Start of Block

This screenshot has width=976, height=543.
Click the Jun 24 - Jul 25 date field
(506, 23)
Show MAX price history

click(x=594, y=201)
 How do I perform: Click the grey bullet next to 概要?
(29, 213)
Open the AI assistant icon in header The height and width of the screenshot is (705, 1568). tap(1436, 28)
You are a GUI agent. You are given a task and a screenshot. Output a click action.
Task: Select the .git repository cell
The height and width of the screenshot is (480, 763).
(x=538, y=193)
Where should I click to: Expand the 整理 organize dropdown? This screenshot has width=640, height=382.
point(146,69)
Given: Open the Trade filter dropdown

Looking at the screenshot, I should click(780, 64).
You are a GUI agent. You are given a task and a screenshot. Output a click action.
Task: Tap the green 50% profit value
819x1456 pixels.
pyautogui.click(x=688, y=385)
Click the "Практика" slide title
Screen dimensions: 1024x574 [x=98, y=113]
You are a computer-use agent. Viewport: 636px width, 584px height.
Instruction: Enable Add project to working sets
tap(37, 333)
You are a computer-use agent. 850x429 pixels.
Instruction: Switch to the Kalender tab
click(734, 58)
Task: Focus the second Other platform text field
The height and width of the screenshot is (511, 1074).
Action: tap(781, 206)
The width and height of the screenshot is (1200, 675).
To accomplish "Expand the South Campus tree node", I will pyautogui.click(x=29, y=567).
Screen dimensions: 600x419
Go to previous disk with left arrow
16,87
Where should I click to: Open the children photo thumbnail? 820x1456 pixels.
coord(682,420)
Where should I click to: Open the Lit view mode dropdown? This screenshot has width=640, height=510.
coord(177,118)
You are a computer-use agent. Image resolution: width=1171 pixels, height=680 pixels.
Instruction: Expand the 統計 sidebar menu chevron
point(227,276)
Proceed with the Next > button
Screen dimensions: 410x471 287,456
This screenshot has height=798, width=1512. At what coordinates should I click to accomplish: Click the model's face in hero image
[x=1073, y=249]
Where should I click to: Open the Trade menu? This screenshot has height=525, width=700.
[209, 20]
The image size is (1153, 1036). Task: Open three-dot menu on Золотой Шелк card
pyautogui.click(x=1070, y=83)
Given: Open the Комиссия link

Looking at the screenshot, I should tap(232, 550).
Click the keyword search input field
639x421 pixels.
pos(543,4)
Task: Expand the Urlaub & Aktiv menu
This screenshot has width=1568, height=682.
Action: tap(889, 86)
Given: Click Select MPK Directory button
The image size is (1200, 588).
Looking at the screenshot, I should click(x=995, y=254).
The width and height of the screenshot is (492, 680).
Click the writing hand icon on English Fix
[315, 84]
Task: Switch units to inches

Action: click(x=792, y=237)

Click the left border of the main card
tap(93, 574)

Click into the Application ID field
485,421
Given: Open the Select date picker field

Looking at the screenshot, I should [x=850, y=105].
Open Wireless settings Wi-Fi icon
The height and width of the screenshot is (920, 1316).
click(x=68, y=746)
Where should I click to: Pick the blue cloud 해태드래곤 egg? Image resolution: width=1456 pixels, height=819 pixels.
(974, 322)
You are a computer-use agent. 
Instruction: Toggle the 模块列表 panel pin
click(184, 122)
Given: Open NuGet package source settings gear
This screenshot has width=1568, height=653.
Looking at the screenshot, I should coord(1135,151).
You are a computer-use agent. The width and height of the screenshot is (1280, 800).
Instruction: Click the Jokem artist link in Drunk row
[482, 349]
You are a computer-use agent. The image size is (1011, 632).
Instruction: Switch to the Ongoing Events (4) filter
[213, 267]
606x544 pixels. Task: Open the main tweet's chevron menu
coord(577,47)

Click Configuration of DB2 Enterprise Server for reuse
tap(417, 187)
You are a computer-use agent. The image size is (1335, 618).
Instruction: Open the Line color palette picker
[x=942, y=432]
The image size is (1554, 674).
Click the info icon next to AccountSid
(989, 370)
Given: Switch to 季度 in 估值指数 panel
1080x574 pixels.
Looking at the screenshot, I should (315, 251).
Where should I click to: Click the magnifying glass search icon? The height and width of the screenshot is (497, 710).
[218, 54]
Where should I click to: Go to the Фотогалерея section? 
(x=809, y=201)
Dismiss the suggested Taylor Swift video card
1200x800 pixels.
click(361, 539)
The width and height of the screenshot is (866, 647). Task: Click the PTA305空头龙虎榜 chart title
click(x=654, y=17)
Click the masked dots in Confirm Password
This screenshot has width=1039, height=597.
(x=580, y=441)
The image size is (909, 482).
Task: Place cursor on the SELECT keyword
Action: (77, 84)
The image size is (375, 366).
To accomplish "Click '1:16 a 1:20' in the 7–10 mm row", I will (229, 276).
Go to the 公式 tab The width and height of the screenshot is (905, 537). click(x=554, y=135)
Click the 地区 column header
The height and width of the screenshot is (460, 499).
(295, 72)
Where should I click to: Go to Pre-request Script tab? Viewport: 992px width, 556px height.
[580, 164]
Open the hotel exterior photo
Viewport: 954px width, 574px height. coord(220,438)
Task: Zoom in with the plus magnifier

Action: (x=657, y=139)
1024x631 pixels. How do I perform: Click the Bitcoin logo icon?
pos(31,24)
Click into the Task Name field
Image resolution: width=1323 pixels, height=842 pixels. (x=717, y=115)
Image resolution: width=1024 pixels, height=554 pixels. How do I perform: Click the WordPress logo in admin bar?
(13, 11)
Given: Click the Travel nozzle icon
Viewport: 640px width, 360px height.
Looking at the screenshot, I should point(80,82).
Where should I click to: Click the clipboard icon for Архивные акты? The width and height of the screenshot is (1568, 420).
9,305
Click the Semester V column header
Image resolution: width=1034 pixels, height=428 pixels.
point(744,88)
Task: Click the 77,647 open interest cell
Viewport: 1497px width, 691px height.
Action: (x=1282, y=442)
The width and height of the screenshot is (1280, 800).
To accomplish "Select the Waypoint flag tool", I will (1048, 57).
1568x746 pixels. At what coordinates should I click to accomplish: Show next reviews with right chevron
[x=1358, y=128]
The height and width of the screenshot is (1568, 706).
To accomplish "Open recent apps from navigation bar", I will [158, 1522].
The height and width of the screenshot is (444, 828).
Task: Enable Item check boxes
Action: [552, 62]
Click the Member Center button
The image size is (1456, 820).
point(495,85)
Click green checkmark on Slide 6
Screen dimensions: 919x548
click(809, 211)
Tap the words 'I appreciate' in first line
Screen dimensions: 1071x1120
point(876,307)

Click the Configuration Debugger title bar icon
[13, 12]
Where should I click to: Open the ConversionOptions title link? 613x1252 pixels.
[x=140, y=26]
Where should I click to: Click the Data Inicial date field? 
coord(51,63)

End of Block

[Work task]:
Exactly one number should be given, showing how many lines of the material above contain the string "agent".

[Answer area]:
9